Well, yes, you could go this far, and build a specialized backend for every application. Heck, that's what everyone has been doing for decades, with proprietary file formats. What I'm suggesting is a standardized general compound file API, much like the OLE compound documents on Windows, only not quite as ugly and bloated. Applications already write their own data formats, and that will continue, but we are missing an easy way to package multiple related files together.
> You are saying that adding at least one additional API and updating all the > standard utilities is not a significant complexity increase. I beg to differ. > This would be changing the foundations on which Unix is built.
"The foundations of Unix" are not sacred. They are just ossified into the OS. That does not mean they are perfect, only that we are used to them. A VFS extension, IMO, is not all that hard in principle, and it will not in any way change your "foundations". All it will do is permit you treat compound files like directories. The basic capabilities otherwise stay the same.

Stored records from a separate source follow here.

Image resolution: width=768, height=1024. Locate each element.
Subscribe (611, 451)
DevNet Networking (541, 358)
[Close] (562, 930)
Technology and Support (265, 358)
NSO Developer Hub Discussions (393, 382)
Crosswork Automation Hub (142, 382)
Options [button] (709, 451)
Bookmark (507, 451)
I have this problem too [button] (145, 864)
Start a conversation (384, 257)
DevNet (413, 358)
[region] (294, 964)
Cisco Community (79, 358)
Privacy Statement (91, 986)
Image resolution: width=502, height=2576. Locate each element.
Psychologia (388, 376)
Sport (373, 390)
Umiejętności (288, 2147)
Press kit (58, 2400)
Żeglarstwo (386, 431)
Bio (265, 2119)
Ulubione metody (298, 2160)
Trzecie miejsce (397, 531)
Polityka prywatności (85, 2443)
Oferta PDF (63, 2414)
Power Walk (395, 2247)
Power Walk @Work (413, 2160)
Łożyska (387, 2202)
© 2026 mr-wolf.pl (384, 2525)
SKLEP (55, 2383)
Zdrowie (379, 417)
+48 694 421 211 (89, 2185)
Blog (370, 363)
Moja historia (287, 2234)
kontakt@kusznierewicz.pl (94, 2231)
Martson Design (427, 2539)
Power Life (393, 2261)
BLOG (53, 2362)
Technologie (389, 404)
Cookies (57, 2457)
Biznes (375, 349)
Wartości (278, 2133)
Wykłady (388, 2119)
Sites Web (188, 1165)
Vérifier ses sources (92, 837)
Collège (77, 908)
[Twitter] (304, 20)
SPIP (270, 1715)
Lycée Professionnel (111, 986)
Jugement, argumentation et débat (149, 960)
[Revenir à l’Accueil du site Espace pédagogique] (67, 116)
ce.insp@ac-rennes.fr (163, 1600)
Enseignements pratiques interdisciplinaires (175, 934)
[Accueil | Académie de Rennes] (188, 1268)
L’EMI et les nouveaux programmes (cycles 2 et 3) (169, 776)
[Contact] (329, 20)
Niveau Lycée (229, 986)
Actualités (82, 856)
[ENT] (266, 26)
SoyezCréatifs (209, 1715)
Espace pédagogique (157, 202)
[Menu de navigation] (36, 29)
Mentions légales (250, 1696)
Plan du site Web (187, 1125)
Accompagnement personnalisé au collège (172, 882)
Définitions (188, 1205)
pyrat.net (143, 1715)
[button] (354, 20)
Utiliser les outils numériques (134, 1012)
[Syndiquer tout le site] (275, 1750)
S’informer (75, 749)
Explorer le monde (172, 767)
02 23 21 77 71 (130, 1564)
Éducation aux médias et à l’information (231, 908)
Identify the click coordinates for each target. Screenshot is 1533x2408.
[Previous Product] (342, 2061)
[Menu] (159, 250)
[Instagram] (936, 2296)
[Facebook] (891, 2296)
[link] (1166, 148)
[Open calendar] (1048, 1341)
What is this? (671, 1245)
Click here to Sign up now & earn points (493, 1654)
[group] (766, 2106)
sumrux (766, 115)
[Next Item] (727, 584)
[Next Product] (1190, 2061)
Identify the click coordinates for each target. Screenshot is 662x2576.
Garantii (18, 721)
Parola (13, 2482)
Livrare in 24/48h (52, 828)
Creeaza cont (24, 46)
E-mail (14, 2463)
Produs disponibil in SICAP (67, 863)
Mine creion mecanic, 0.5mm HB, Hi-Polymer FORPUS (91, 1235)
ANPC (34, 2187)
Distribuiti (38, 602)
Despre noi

> But that wasn't the case I was talking about. I was talking about the case where > you have pieces of data that are meaningful to the user, like individual emails. > I thought that was what you were talking about, as well.
No, what I had in mind specifically was the application internal data files. Look in the various subdirectories under/usr/share and you'll find plenty of tiny little files that ought to be aggregated. Another example is config files. I've seen proposals to create a registry-like storage where each value is a file! Sure, throw it in and let the filesystem figure it out. Right...
Saving a document into a multiple files is another bad idea. Database packages, like, say ingres, do that. A documen
> Just because journalled ext3 is slower than unjournalled ext2 doesn't mean that > journalling in general imposes an intolerable performance hit.
Journalling, by its very nature, implies turning every write into two writes. Furthermore, you have to add various hacks to avoid problems from out-of-order writes, to determine when the cache actually gets to the physical disk, and I am sure many other little things. I am not an fs designer, having learned everything I know about journaling from wikipedia, so I am not going to speculate whether there are ways to implement these things efficiently. The only thing I am certain of is that an unjournaled filesystem will always be simpler and faster than a journaled one, if only by a little bit.
> But one advantage of having a journal is that you can maintain consistency > even if you suffer a failure in the middle of a write.
This is relevant and interesting if you are running a bank. It is completely uninteresting if you spend your day writing text files and compiling them, like I do. The most I can possibly lose in a crash is five minutes of work, and the likelihood of the crash is so low, as to be beyond consideration. Since the magnitude of the disaster journaling averts is miniscule in my case, performance considerations far outweigh it, and I would always try to turn journaling off and trade it for performance and free memory that would save me time in the edit-compile-test cycle. That is my whole justification, and I see it as a damn good one.
> If you claim that compressed archives are more efficient for storing many small files, you had > better actually know at least one compressed archive format that actually is more efficient. > Otherwise, you would just be making an unfounded claim. Again, I ask you to back up your claims.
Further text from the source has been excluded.